Chapter 2 Monir - 1
Chapter 2 Monir - 1
Chapter 2 Monir - 1
Chapter-02
What is management?
Management is getting things done through other people- Stewart.
1. To monitor the progress and result to ensure that the objectives are met
2. To monitor corporate values, ethics and principles
3. To look after the interest of owner and the stakeholder of the organization
To understand how managers can do their jobs effectively, we need to understand the differences
between power, authority, responsibility, accountability and delegation.
What is Power?
1. Coercive power: The power based on the physical force or punishment. The definition of
coercive is something related to the act of convincing someone through threats, force or
without regard to what they want to do.
2. Reward (Resource) Power: Reward power is simply the power of a manager to give some
type of reward to an employee as a means to influence the employee to act. The power based
on the access to and control over valued resources. For example, managers have access to
information, contacts and financial rewards for team members.
3. Legitimate (position) Power: Legitimate power is the formal authority given to a person
within an organization. Because it comes from a position or job title, legitimate power is a
form of positional power. The power based on the position of the organization.
4. Expert Power: Expert power is the perception that a certain person has an elevated level of
knowledge or a specific skill set that others in an organization don't have. The power based on
the expert knowledge and expertise.
Mohammad Moniruzzaman ACA, FSIBL
5. Referent power (personal): Referent power is a unique type of personal power. It is built on
respectful interpersonal relationships rather than manipulation or coercion. The power based
on the personality to attract, influence. An example of referent power in the workplace is a
manager who is admired and respected by his subordinates and seen as a role model.
6. Negative power: The power to disrupt operation such as industrial action, sabotage etc.
What is Authority?
It is the right to do something or requires someone else to do something and expect it to be done.
In an organization it is the right of a manager to require a subordinate to do something in order to
achieve the goals of the organization.
Managerial Authority is exercised in such areas are;
• Making decisions within the scope of authority given to the position.

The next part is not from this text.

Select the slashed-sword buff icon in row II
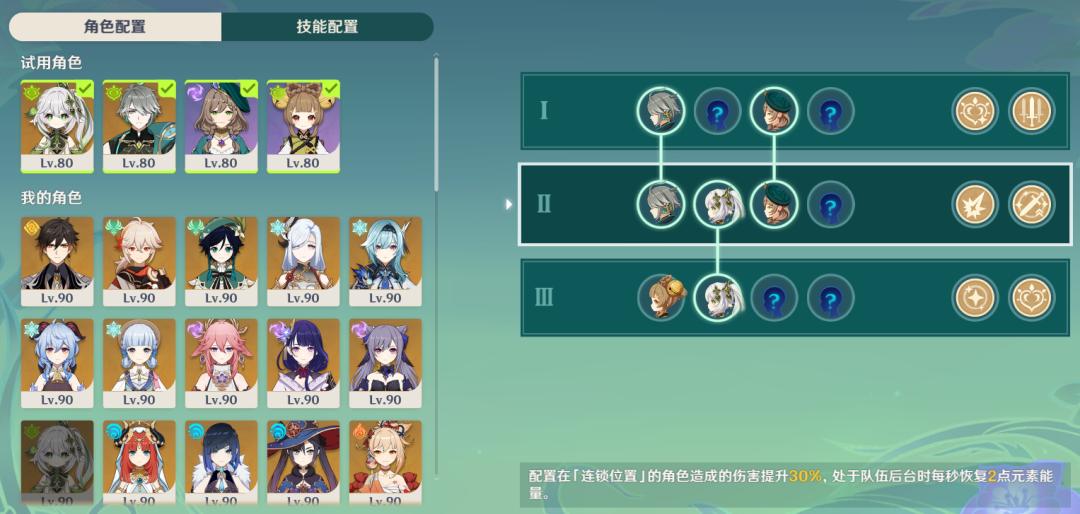 pyautogui.click(x=1032, y=205)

• Assigning tasks to subordinates
• Expecting and requiring satisfactory performance of these tasks by subordinates.
What is Responsibility?
It is obligation of what is done. It is the obligation to do something. In an organization, it is the
duty of an official to carry out assigned tasks.
What is Accountability?
It is the liabilities of what is done. Managers are accountable to their superiors for their actions
and are obliged to report to their superiors how well they have exercised the authority delegated
to them.
What is Delegation?
The principle of delegation is that a manager may make subordinates responsible for work, but
remains accountable to his own manager for ensuring that the work is done, that he retains
overall responsibility.
Line Manager: Has authority over a subordinate. Line managers who are directly involved in
the production or delivery of products, goods and/or services. As the interface between an
organization and its front-line workforce, line manager represents the lowest level of
management within an organizational hierarchy.
Staff Manager: Has authority in giving specialist advice to another manager or department,
over which they have no line authority. A staff manager is a professional who oversees a team
of employees, providing them with information and guidance. In general, they are
responsible for keeping their team motivated and performing at its best.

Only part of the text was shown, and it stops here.